If you take a look at the last digit of the first few fibonacci numbers you will see that the digits are repeated after 60 numbers. As the digits in this range have a sum of 0 you can calculate the sum for [from%60,to%60] instead.

### Bug

The task states that the given integer are non-negative, 0 is a valid value. Currently you are returning i.e. 1 for the range [0,2] as 0 is treated as 2, the initialization of sum has to be changed to:

if (from <= 1) {
sum = 1;
} else {
sum = 0;
}


(I would initialize sum with a ternary operator long sum = from <= 1 ? 1 : 0 instead.)

### Types

As the values of sum, prev and cur are always in the range [0,10), you can use int instead of long for these variables, int arithmetic is likely to be faster than long arithmetic.

### Alternative implementation

The remaining range is quite small -> you could cache the results for every number in the range [0,60) to avoid calculating the sum on each invocation.

private static final byte[] DIGIT_SUM = {
0, 1, 2, 4, 7, 2, 0, 3, 4, 8,
3, 2, 6, 9, 6, 6, 3, 0, 4, 5,
0, 6, 7, 4, 2, 7, 0, 8, 9, 8,
8, 7, 6, 4, 1, 6, 8, 5, 4, 0,
5, 6, 2, 9, 2, 2, 5, 8, 4, 3,
8, 2, 1, 4, 6, 1, 8, 0, 9, 0};

private static int fibonacciPartialSum(long m, long n) {
assert m <= n & (m | n) >= 0;
int v = fibSumLastDigit(n);
return m == 0 ? v : (v -= fibSumLastDigit(m - 1)) + (10 & v >> -1);
}

private static int fibSumLastDigit(long n) {
return DIGIT_SUM[(int) (n % 60)];
}

• look at [the] first few Fibonacci numbers [: last] digits are repeated after 60 numbers.

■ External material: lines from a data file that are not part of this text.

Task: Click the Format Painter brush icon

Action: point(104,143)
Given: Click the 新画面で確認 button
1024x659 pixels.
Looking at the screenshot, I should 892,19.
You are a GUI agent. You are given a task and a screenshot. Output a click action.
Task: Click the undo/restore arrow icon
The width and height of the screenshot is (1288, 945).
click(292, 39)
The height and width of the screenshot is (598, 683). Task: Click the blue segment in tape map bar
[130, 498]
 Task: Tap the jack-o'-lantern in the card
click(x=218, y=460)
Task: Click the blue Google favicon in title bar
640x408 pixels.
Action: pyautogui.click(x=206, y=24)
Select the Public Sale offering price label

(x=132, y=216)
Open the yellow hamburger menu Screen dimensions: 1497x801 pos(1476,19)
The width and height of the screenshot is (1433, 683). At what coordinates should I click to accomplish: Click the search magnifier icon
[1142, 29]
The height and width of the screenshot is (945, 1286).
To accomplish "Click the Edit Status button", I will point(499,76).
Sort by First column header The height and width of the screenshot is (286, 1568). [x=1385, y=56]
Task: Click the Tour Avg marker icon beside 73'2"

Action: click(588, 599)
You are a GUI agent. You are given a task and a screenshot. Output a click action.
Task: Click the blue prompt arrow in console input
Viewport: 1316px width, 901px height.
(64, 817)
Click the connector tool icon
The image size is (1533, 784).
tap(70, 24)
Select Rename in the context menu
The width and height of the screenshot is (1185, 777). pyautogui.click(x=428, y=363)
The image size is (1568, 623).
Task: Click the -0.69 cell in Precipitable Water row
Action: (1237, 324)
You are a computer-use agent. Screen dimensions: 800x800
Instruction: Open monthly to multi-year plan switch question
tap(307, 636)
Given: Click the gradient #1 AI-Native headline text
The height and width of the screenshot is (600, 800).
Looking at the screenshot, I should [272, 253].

MMD – greybeard Aug 4 '17 at 5:15

The most interesting optimisation I can think of is making use of the pisano period.

This says that the sum of the first N fib numbers mod 10 is cyclic with period 60.

This means that the SumF(1) = sumF(61) = sumF(121) ...

So if we add the following lines to the start of the method:

from = from%60;
to = to%60;


we get a really great improvement ... but also introduced an error. This will only work if the new to is still larger than the new from.

This can easily be fixed though:

if(to < from){
to += 60;
}


The rest of your method can remain the same.